Review: Never Let Go

Director:  Alexandre Aja

Stars:  Halle Berry, Anthony B. Jenkins, Percy Daggs IV

When I first saw the trailer for Never Let Go, sitting in a multiplex seat for I forget what, my first experience was déjà vu. Isolated building lost in some endless forest… the people inside tormented by some barely glimpsed threat lurking between the trees… Hadn’t I just watched this movie??

Arriving so closely on the heels of Ishana Night Shyamalan’s fantasy horror The Watched (or The Watchers, depending on where you are) surely can’t have helped Never Let Go. Which is a bit of a shame, as Alexandre Aja’s latest – starring and produced by Halle Berry – is a better attack on a similar idea, anchored by a stronger set of performances and a knottier set of themes. Where Shyamalan’s fable threw together a bunch of stock-character strangers, Aja beds us in with a family, and some darkly woven and cryptic lore to unpack.

Samuel (Anthony B. Jenkins) and Nolan (Percy Daggs IV) are twin boys who have only ever known the cabin in the woods they call home. We’re possibly in the most rural trenches of Tennessee, but even this isn’t confirmed. They have lived all of their lives with their embittered, possibly-crazy mother Jo (Berry), protected from a world she is convinced has turned evil. Indeed, the three of them can only ever leave the safety of the cabin if they have a rope tied about their waist; an umbilical that magically protects them from the trickster threat hiding out in the undergrowth.
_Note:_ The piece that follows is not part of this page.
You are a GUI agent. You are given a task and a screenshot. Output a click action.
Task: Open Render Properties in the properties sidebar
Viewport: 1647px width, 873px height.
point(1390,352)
Never Let Go grows more curious when it reveals that Jo is the only one of them who can see the monsters lurking in the forest, which commonly manifest as zombies of former loved ones with creepy forked tongues. Seeds of doubt are sewn in the audience and given voice by Nolan, who starts to suspect that dear mom has been lying to them this whole time…
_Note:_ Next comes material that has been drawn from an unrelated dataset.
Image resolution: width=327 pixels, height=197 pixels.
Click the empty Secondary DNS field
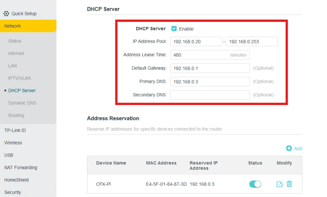[210, 95]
The script from Ryan Grassby and Kevin Coughlin is heavy with metaphor and reference. The maternal imagery of those thick ropes is pregnant – pardon the pun – with meaning, suggestive that Jo is perhaps a mentally ill woman refusing to let her children come to harm. But that her overprotectiveness is its own form of trauma in the making. Berry is on top form here, part-matriarch part-crone. Jo often seems to relish scaring the boys, yet she believes every fairy tale she tells them, scaring herself in the process. Meanwhile, the idea of twin brothers vying with one another in an undeveloped wilderness comes with its own weighty religious precedents. But which is Cain and which is Abel?
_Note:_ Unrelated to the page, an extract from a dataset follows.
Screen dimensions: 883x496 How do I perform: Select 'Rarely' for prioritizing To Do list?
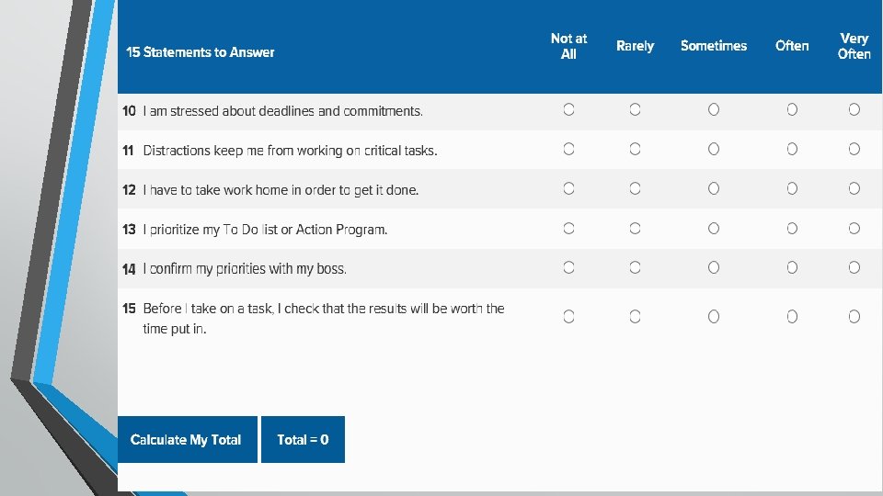tap(635, 228)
The familial bond gives Aja’s film the edge (if we’re still having him compete with Shyamalan) and while Never Let Go is peppered with jumpy bits and gooey looking ghouls to keep impatient viewers sated, its the human conflict that motors this thing along. With Berry in powerhouse mode, this all hinges on the two much younger players, and it is to their immense credit that both Jenkins and Daggs IV impress. Throw in Aja’s years of genre experience, and Never Let Go is built from even sturdier foundations than the family’s rustic woodland hidey-hole.

It’s also a lot grimmer than one might have suspected. While the threat between the trees is never forgotten, the mid-section of Never Let Go is a dark study of starvation, as a tough winter robs the family of many lifelines. At it’s bleakest, the family start to tun on one another, leading to an upset that changes the dynamic of the picture for good.

Having evolved somewhat shockingly, however, Never Let Go grows nervous. Efforts to make us further question what’s real and what isn’t are handled well, but the film’s resolution is, ironically, a confused attempt to ‘do a Shyamalan’. Aja amps up to reveals that don’t really land with any oomph, and the solidification of the movie’s reality ultimately leads to more questions than it does answers. It feels akin to the problems that tangled up the often excellent Cuckoo. The communication of lore here feels wanting and ultimately underserved. I want more information about the cellar, the etchings around the doorframe, etc.

Mystery can be an evocative, powerful thing. I’m all for leaving things unexplained. There’s a sense of power and possibility there. But Never Let Go doesn’t feel mysterious… it feels poorly executed. As though some fundamentals got lost in the edit, too awkward to shoehorn back in. I’m also generally forgiving of plot holes but, without the missing information, it’s tough to tell what’s deliberately contradictory and what’s not been thought through.

Of course, it’s possible I simply didn’t get it.

Regardless, the end fumbles its intention, leaving the credits to roll on a pervading sense of dissatisfaction. I was underwhelmed after, frankly, a lot of good work.

The core actors can feel proud of what they’ve achieved here, one and all, and if you’re in a jackpot over whether to watch this or The Watched I’d say its no contest. The meatier, messier material is over here. Just be mindful that those coiled ropes trip the film up in the final stages, and you may exit feeling a little lost.

This is also (at least) the third film this year to feature characters coming across a simple country road and having no idea what the fuck it is. Which is a weird thing to have happen so many times at the cinema in 2024.